Direction: Reproduce each of the lines below word for word, in the same order.

Given information:

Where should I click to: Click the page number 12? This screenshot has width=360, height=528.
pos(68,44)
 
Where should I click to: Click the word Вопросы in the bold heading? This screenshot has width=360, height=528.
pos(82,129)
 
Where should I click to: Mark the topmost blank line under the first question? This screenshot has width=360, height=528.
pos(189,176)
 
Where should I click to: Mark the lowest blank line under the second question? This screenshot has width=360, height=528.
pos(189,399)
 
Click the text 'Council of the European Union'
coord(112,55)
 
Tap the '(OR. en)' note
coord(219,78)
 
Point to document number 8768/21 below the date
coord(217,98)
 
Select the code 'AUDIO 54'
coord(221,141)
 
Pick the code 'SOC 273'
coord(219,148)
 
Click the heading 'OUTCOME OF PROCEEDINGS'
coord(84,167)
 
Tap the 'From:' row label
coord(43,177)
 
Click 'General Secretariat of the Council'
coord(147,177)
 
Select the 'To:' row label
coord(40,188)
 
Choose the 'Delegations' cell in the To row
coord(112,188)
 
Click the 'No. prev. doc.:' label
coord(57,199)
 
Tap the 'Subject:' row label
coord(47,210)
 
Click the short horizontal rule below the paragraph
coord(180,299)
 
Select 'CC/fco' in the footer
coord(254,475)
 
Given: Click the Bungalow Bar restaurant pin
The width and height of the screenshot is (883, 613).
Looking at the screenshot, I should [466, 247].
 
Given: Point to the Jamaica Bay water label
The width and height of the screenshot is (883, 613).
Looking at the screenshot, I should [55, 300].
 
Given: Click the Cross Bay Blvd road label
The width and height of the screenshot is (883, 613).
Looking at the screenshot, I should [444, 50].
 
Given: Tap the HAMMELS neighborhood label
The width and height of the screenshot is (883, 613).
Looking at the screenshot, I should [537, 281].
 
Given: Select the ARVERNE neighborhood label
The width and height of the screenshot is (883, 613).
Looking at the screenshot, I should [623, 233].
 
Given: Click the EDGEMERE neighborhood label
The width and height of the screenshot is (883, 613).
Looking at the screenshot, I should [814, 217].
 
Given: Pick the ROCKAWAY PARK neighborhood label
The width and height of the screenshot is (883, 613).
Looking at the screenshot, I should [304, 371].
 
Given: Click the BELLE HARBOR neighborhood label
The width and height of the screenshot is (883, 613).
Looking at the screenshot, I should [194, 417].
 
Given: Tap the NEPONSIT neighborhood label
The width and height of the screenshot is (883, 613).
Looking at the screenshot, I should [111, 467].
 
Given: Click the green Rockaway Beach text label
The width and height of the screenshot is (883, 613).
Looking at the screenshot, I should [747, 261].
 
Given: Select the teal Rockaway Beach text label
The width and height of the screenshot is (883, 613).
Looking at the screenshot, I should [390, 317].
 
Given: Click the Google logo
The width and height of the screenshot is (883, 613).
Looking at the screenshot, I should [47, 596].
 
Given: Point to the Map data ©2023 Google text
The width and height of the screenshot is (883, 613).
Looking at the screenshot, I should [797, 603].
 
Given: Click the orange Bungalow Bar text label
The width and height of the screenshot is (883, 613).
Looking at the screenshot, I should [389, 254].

Answer to the exercise:
Where should I click to: Click the page number 12? This screenshot has width=360, height=528.
pos(68,44)
 
Where should I click to: Click the word Вопросы in the bold heading? This screenshot has width=360, height=528.
pos(82,129)
 
Where should I click to: Mark the topmost blank line under the first question? This screenshot has width=360, height=528.
pos(189,176)
 
Where should I click to: Mark the lowest blank line under the second question? This screenshot has width=360, height=528.
pos(189,399)
 
Click the text 'Council of the European Union'
coord(112,55)
 
Tap the '(OR. en)' note
coord(219,78)
 
Point to document number 8768/21 below the date
coord(217,98)
 
Select the code 'AUDIO 54'
coord(221,141)
 
Pick the code 'SOC 273'
coord(219,148)
 
Click the heading 'OUTCOME OF PROCEEDINGS'
coord(84,167)
 
Tap the 'From:' row label
coord(43,177)
 
Click 'General Secretariat of the Council'
coord(147,177)
 
Select the 'To:' row label
coord(40,188)
 
Choose the 'Delegations' cell in the To row
coord(112,188)
 
Click the 'No. prev. doc.:' label
coord(57,199)
 
Tap the 'Subject:' row label
coord(47,210)
 
Click the short horizontal rule below the paragraph
coord(180,299)
 
Select 'CC/fco' in the footer
coord(254,475)
 
Given: Click the Bungalow Bar restaurant pin
The width and height of the screenshot is (883, 613).
Looking at the screenshot, I should [466, 247].
 
Given: Point to the Jamaica Bay water label
The width and height of the screenshot is (883, 613).
Looking at the screenshot, I should [55, 300].
 
Given: Click the Cross Bay Blvd road label
The width and height of the screenshot is (883, 613).
Looking at the screenshot, I should [444, 50].
 
Given: Tap the HAMMELS neighborhood label
The width and height of the screenshot is (883, 613).
Looking at the screenshot, I should [537, 281].
 
Given: Select the ARVERNE neighborhood label
The width and height of the screenshot is (883, 613).
Looking at the screenshot, I should [623, 233].
 
Given: Click the EDGEMERE neighborhood label
The width and height of the screenshot is (883, 613).
Looking at the screenshot, I should [814, 217].
 
Given: Pick the ROCKAWAY PARK neighborhood label
The width and height of the screenshot is (883, 613).
Looking at the screenshot, I should [304, 371].
 
Given: Click the BELLE HARBOR neighborhood label
The width and height of the screenshot is (883, 613).
Looking at the screenshot, I should [194, 417].
 
Given: Tap the NEPONSIT neighborhood label
The width and height of the screenshot is (883, 613).
Looking at the screenshot, I should [111, 467].
 
Given: Click the green Rockaway Beach text label
The width and height of the screenshot is (883, 613).
Looking at the screenshot, I should [747, 261].
 
Given: Select the teal Rockaway Beach text label
The width and height of the screenshot is (883, 613).
Looking at the screenshot, I should [390, 317].
 
Given: Click the Google logo
The width and height of the screenshot is (883, 613).
Looking at the screenshot, I should [47, 596].
 
Given: Point to the Map data ©2023 Google text
The width and height of the screenshot is (883, 613).
Looking at the screenshot, I should [797, 603].
 
Given: Click the orange Bungalow Bar text label
The width and height of the screenshot is (883, 613).
Looking at the screenshot, I should [389, 254].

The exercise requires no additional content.